Directions
Please give the data again in full, exactly as it reads.

Saved data entries
_ _ _
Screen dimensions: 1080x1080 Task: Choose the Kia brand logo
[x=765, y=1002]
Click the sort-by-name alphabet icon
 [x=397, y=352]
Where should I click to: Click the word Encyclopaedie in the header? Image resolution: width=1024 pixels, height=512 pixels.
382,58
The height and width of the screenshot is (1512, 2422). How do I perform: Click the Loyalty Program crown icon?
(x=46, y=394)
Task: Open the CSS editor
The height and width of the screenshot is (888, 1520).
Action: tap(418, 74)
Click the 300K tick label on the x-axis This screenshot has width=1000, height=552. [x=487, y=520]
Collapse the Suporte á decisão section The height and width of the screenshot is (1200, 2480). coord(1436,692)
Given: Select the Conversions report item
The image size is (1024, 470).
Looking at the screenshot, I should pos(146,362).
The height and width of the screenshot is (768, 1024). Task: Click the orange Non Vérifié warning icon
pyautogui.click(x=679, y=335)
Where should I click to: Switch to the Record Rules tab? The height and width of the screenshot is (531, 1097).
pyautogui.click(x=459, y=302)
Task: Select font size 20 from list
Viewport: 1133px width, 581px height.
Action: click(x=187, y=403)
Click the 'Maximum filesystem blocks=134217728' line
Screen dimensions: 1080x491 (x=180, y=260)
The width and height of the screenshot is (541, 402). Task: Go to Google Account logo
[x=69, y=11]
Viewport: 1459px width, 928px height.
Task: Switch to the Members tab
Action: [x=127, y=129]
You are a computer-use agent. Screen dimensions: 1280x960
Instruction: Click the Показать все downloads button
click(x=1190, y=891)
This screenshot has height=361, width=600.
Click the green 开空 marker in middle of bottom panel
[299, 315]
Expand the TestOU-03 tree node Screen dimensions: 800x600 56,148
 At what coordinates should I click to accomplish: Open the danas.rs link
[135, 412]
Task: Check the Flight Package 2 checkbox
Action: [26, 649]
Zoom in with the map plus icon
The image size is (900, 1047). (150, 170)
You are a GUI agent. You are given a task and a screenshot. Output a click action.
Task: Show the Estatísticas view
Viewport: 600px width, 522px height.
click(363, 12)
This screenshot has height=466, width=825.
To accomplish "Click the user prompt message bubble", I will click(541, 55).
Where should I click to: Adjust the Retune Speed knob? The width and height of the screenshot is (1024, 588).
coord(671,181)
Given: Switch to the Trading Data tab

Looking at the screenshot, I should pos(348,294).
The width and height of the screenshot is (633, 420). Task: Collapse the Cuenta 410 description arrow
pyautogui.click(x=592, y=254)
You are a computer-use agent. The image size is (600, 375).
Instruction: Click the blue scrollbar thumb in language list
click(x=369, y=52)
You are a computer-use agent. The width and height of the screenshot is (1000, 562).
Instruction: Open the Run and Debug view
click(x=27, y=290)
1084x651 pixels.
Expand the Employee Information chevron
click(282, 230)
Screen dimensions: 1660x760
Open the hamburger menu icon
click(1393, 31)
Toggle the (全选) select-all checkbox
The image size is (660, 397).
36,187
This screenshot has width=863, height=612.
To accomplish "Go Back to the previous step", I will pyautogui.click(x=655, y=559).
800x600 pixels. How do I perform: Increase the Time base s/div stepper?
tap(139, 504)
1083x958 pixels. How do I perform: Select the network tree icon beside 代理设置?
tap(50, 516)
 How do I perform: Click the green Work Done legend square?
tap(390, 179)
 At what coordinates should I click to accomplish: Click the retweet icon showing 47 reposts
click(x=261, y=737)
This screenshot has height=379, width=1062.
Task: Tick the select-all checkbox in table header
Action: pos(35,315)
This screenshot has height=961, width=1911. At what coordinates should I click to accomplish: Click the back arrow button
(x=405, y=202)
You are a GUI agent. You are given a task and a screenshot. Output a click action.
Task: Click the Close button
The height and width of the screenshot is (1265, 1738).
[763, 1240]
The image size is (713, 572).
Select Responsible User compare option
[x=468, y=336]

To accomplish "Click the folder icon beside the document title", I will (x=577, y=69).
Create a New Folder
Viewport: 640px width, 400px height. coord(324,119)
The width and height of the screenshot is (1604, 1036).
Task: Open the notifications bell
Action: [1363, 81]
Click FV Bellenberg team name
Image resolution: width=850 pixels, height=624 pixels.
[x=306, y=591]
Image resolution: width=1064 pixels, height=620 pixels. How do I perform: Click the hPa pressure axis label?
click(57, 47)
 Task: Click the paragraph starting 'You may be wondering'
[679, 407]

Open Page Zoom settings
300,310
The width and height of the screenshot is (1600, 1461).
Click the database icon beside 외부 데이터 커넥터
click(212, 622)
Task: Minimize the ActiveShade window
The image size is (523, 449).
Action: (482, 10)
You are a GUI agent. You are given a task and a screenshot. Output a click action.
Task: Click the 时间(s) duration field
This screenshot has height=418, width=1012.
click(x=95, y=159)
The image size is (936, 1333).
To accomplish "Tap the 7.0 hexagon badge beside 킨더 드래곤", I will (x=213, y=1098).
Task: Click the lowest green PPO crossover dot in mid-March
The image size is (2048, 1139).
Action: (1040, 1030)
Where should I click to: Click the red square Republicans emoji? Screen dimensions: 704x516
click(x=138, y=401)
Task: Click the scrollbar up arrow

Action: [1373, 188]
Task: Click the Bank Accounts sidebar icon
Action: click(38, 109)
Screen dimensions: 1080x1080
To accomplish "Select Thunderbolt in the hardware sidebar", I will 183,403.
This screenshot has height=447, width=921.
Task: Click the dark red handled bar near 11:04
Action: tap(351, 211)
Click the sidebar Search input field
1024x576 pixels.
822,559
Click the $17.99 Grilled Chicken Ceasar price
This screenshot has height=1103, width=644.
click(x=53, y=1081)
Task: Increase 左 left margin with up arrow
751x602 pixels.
_ _ _
Solution
Screen dimensions: 1080x1080 Task: Choose the Kia brand logo
[x=765, y=1002]
Click the sort-by-name alphabet icon
 [x=397, y=352]
Where should I click to: Click the word Encyclopaedie in the header? Image resolution: width=1024 pixels, height=512 pixels.
382,58
The height and width of the screenshot is (1512, 2422). How do I perform: Click the Loyalty Program crown icon?
(x=46, y=394)
Task: Open the CSS editor
The height and width of the screenshot is (888, 1520).
Action: tap(418, 74)
Click the 300K tick label on the x-axis This screenshot has width=1000, height=552. [x=487, y=520]
Collapse the Suporte á decisão section The height and width of the screenshot is (1200, 2480). coord(1436,692)
Given: Select the Conversions report item
The image size is (1024, 470).
Looking at the screenshot, I should pos(146,362).
The height and width of the screenshot is (768, 1024). Task: Click the orange Non Vérifié warning icon
pyautogui.click(x=679, y=335)
Where should I click to: Switch to the Record Rules tab? The height and width of the screenshot is (531, 1097).
pyautogui.click(x=459, y=302)
Task: Select font size 20 from list
Viewport: 1133px width, 581px height.
Action: click(x=187, y=403)
Click the 'Maximum filesystem blocks=134217728' line
Screen dimensions: 1080x491 (x=180, y=260)
The width and height of the screenshot is (541, 402). Task: Go to Google Account logo
[x=69, y=11]
Viewport: 1459px width, 928px height.
Task: Switch to the Members tab
Action: [x=127, y=129]
You are a computer-use agent. Screen dimensions: 1280x960
Instruction: Click the Показать все downloads button
click(x=1190, y=891)
This screenshot has height=361, width=600.
Click the green 开空 marker in middle of bottom panel
[299, 315]
Expand the TestOU-03 tree node Screen dimensions: 800x600 56,148
 At what coordinates should I click to accomplish: Open the danas.rs link
[135, 412]
Task: Check the Flight Package 2 checkbox
Action: [26, 649]
Zoom in with the map plus icon
The image size is (900, 1047). (150, 170)
You are a GUI agent. You are given a task and a screenshot. Output a click action.
Task: Show the Estatísticas view
Viewport: 600px width, 522px height.
click(363, 12)
This screenshot has height=466, width=825.
To accomplish "Click the user prompt message bubble", I will click(541, 55).
Where should I click to: Adjust the Retune Speed knob? The width and height of the screenshot is (1024, 588).
coord(671,181)
Given: Switch to the Trading Data tab

Looking at the screenshot, I should pos(348,294).
The width and height of the screenshot is (633, 420). Task: Collapse the Cuenta 410 description arrow
pyautogui.click(x=592, y=254)
You are a computer-use agent. The image size is (600, 375).
Instruction: Click the blue scrollbar thumb in language list
click(x=369, y=52)
You are a computer-use agent. The width and height of the screenshot is (1000, 562).
Instruction: Open the Run and Debug view
click(x=27, y=290)
1084x651 pixels.
Expand the Employee Information chevron
click(282, 230)
Screen dimensions: 1660x760
Open the hamburger menu icon
click(1393, 31)
Toggle the (全选) select-all checkbox
The image size is (660, 397).
36,187
This screenshot has width=863, height=612.
To accomplish "Go Back to the previous step", I will pyautogui.click(x=655, y=559).
800x600 pixels. How do I perform: Increase the Time base s/div stepper?
tap(139, 504)
1083x958 pixels. How do I perform: Select the network tree icon beside 代理设置?
tap(50, 516)
 How do I perform: Click the green Work Done legend square?
tap(390, 179)
 At what coordinates should I click to accomplish: Click the retweet icon showing 47 reposts
click(x=261, y=737)
This screenshot has height=379, width=1062.
Task: Tick the select-all checkbox in table header
Action: pos(35,315)
This screenshot has height=961, width=1911. At what coordinates should I click to accomplish: Click the back arrow button
(x=405, y=202)
You are a GUI agent. You are given a task and a screenshot. Output a click action.
Task: Click the Close button
The height and width of the screenshot is (1265, 1738).
[763, 1240]
The image size is (713, 572).
Select Responsible User compare option
[x=468, y=336]

To accomplish "Click the folder icon beside the document title", I will (x=577, y=69).
Create a New Folder
Viewport: 640px width, 400px height. coord(324,119)
The width and height of the screenshot is (1604, 1036).
Task: Open the notifications bell
Action: [1363, 81]
Click FV Bellenberg team name
Image resolution: width=850 pixels, height=624 pixels.
[x=306, y=591]
Image resolution: width=1064 pixels, height=620 pixels. How do I perform: Click the hPa pressure axis label?
click(57, 47)
 Task: Click the paragraph starting 'You may be wondering'
[679, 407]

Open Page Zoom settings
300,310
The width and height of the screenshot is (1600, 1461).
Click the database icon beside 외부 데이터 커넥터
click(212, 622)
Task: Minimize the ActiveShade window
The image size is (523, 449).
Action: (482, 10)
You are a GUI agent. You are given a task and a screenshot. Output a click action.
Task: Click the 时间(s) duration field
This screenshot has height=418, width=1012.
click(x=95, y=159)
The image size is (936, 1333).
To accomplish "Tap the 7.0 hexagon badge beside 킨더 드래곤", I will (x=213, y=1098).
Task: Click the lowest green PPO crossover dot in mid-March
The image size is (2048, 1139).
Action: (1040, 1030)
Where should I click to: Click the red square Republicans emoji? Screen dimensions: 704x516
click(x=138, y=401)
Task: Click the scrollbar up arrow

Action: [1373, 188]
Task: Click the Bank Accounts sidebar icon
Action: click(38, 109)
Screen dimensions: 1080x1080
To accomplish "Select Thunderbolt in the hardware sidebar", I will 183,403.
This screenshot has height=447, width=921.
Task: Click the dark red handled bar near 11:04
Action: tap(351, 211)
Click the sidebar Search input field
1024x576 pixels.
822,559
Click the $17.99 Grilled Chicken Ceasar price
This screenshot has height=1103, width=644.
click(x=53, y=1081)
Task: Increase 左 left margin with up arrow
751x602 pixels.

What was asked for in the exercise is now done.